Fuera, los agentes tomaron posiciones en el perímetro del banco y en las ventanas de los edificios limítrofes para intervenir en caso de necesidad. Pasados unos minutos de las doce, tres horas después de iniciarse el tenso episodio, accedió a liberar a los secuestrados. Las dos empleadas y el cliente abandonaron la oficina corriendo y en evidente estado de nerviosismo. Los esperaban sus familiares y amigos, para quienes seguir el desenlace desde la calle sin saber exactamente lo que ocurría en el interior supuso uno de los peores trances de su vida.

Los tres rehenes fueron llevados a un centro sanitario para evaluar su estado de salud. No resultaron heridos. Sufrieron el cuadro de ansiedad propio de la situación. Las dos empleadas de Liberbank regresaron al lugar de los hechos sobre las tres de la tarde para recoger sus bolsos y enseres que habían dejado dentro en la precipitada huida. Estaban más tranquilas, pero con ganas de descansar.

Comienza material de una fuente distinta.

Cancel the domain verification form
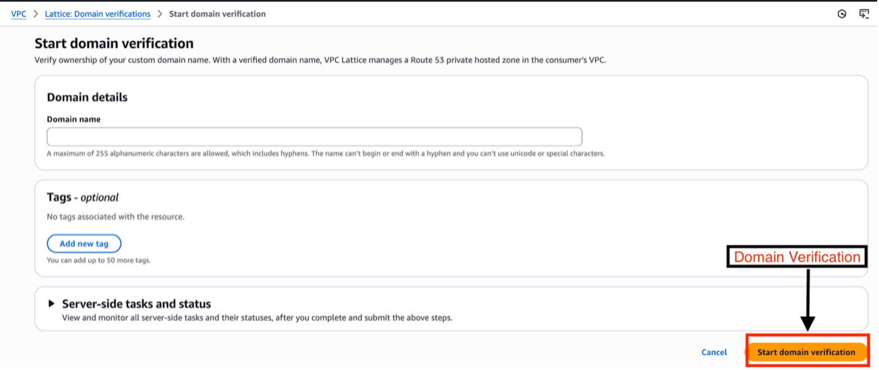The image size is (879, 370). pos(714,352)
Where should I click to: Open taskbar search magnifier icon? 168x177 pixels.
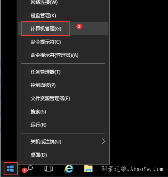30,168
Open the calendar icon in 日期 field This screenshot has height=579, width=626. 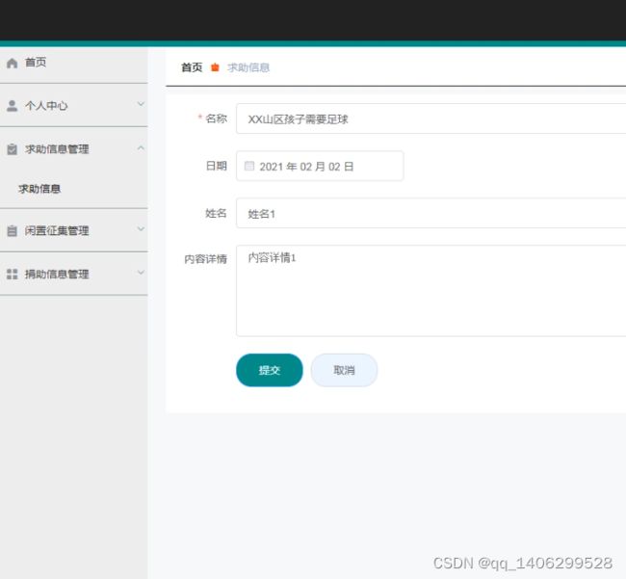(249, 166)
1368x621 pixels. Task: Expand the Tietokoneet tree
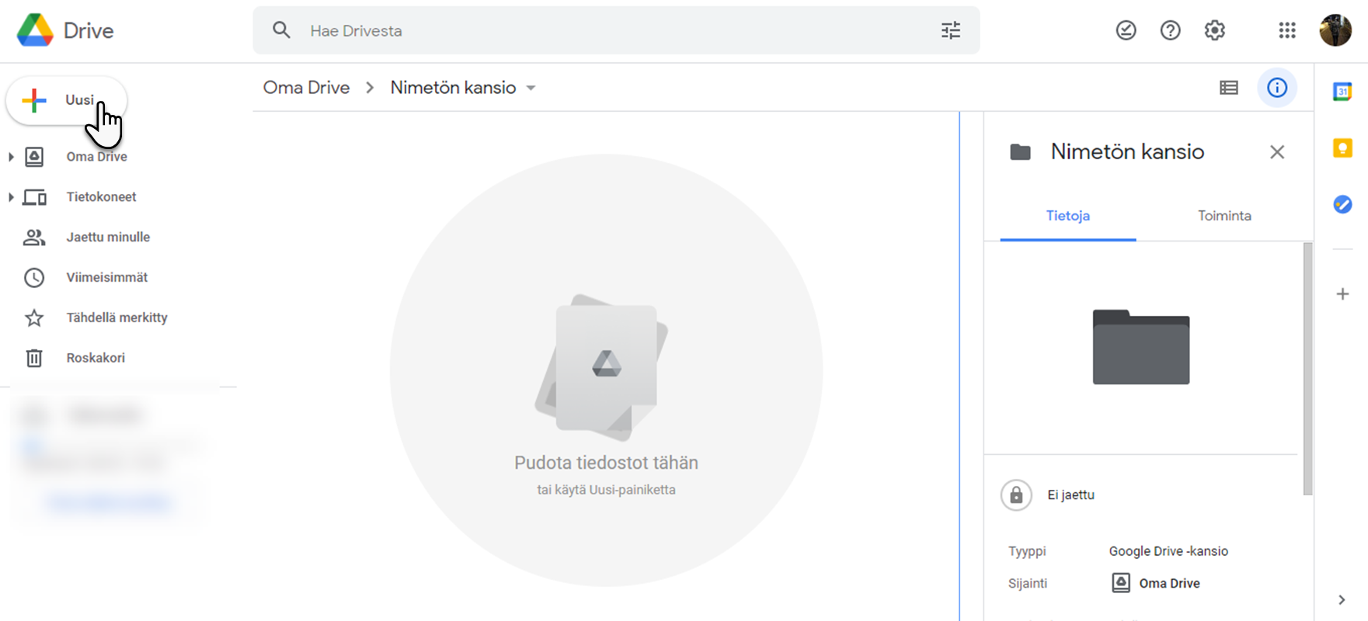[x=11, y=197]

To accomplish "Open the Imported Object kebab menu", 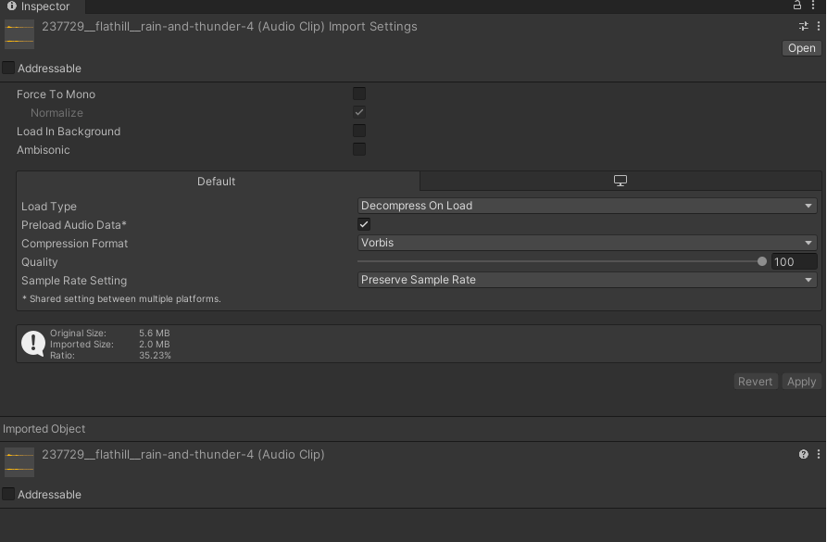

Aún transcurrió casi media hora de conversación entre ambas partes hasta que de pronto se escuchó un disparo procedente de dentro de la sucursal. «Un grupo de tres efectivos se acercaron por la parte trasera y comprobaron que el atracador yacía inmóvil en el suelo», señalaron fuentes de la Benemérita. El atracador se había disparado con su arma en la cabeza. Los sanitarios de emergencias entraron en la oficina y atendieron al herido, custodiados en todo momento por los guardia civiles. Sufría lesiones de extrema gravedad y no pudieron hacer nada para mantenerlo con vida.

Se ponía fin a una angustiosa mañana que mantuvo en vilo a Cangas de Onís y en jaque a la Guardia Civil, cuerpo que posibilitó que las tres personas secuestradas durante tres horas pudieran salir indemnes del grave episodio y que, no obstante, se saldó con un agente herido leve y un atracador muerto.